At the opposite pole to the great writer and humanist Émile Zola stood Edouard Drumont, “the Pope of Anti-Semitism,” whose vicious fulminations would have pleased a Goebbels and whose “La Libre Parole,” with its obscene caricatures, was a worthy forerunner of “Der Stuermer.”

But nothing quite echoes the later sounds of Munich and Nuremberg as the street songs of Paris and Toulouse 30 years earlier.

Where the Brownshirts marched along, bellowing, “When Jew blood spurts from the knife, everything will be better than before,” French mobs sang the “The Yids’ Polka,” with the words:

Here in the streets of Paris

Only Yids are to be found,

At each and every turn

Only Yids are seen around.

Such a race of vermin

With their pathetic grins,

Should either be thrown out

Or else be done right in.

And if anyone should miss the point, there was “La Marseillaise Antijuive” — The Anti-Jewish Marseillaise, with its refrain:

To arms, anti-Semites!

Form your battalions!

March on, march on

May our fields be drenched with their &’009;

tainted blood!

To close the cycle of viciousness, in 1943, only eight years after the death of Dreyfus, his granddaughter, Madeleine Levy, was deported from Drancy to Auschwitz, where she perished.

“The Accused,” profusely illustrated with the drawings, photos, cartoons and song sheets of the period, is published under the imprimatur of Inter Nationes, a semi-governmental German agency that deals primarily with cultural and media relations between Germany and other countries.

The publisher’s nationality raises a suspicion that the book may implicitly try to justify the Germany of the Hitler era by pointing to the anti-Semitic example and excesses of neighboring France between 1894 and 1906.

George R. Whyte, author of the book and creator of the Dreyfus trilogy works, does not directly confront this point.
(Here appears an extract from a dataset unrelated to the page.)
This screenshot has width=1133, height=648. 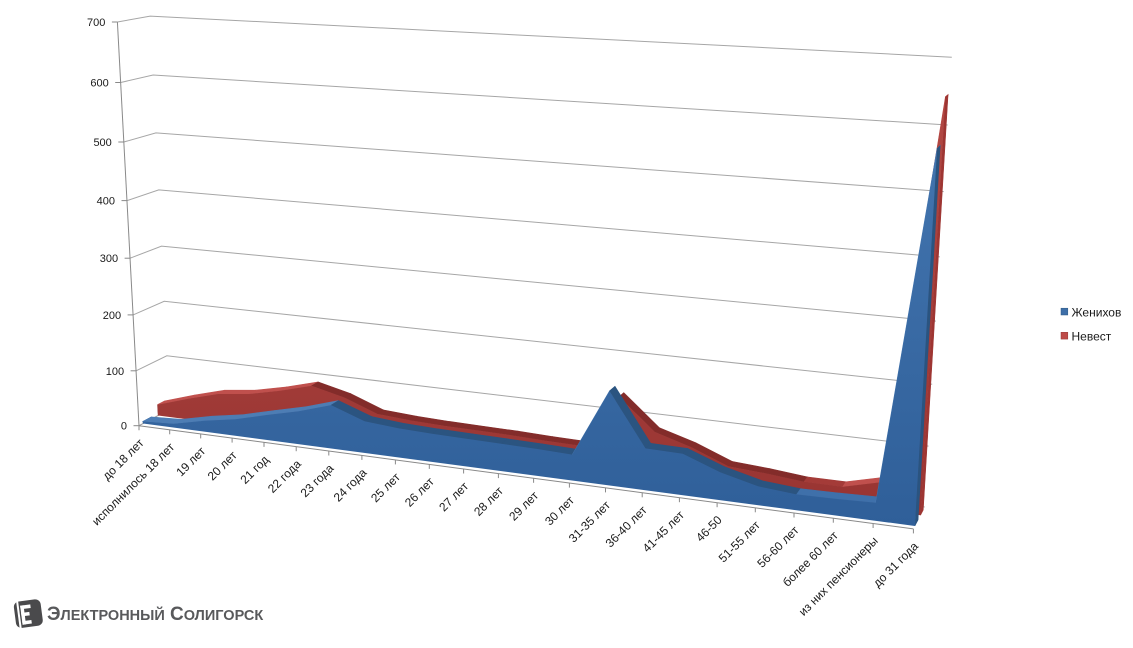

However, he unsparingly indicts the xenophobia and anti-Semitism he sees rising again in Germany.

The book, and the trilogy on which it is based, is intended as a warning, Whyte writes, that has progressed from “Beware, it can happen again” to “Beware, it is happening again.”

The author’s jacket blurb, by the way, is tantalizingly vague about Whyte’s background. He is described as a “musician, director and producer…of Hungarian extraction, and the loss of many members of his family in the Holocaust has left a deep mark on him. His interests have increasingly focused on the role of the arts in the battle against social injustices, especially racism.”

A final observation on 1890s France and 1930s Germany: In France, there arose men of the mettle of Emile Zola, who risked life and liberty; officers such as Marie-Georges Picquart; and politicians such as Jean Jaures and Georges Clemenceau, who risked their careers to fight for justice and secure the vindication of Dreyfus.

In Germany, there were no such men, or if there were, their voices, finding no echo among the people, were quickly extinguished.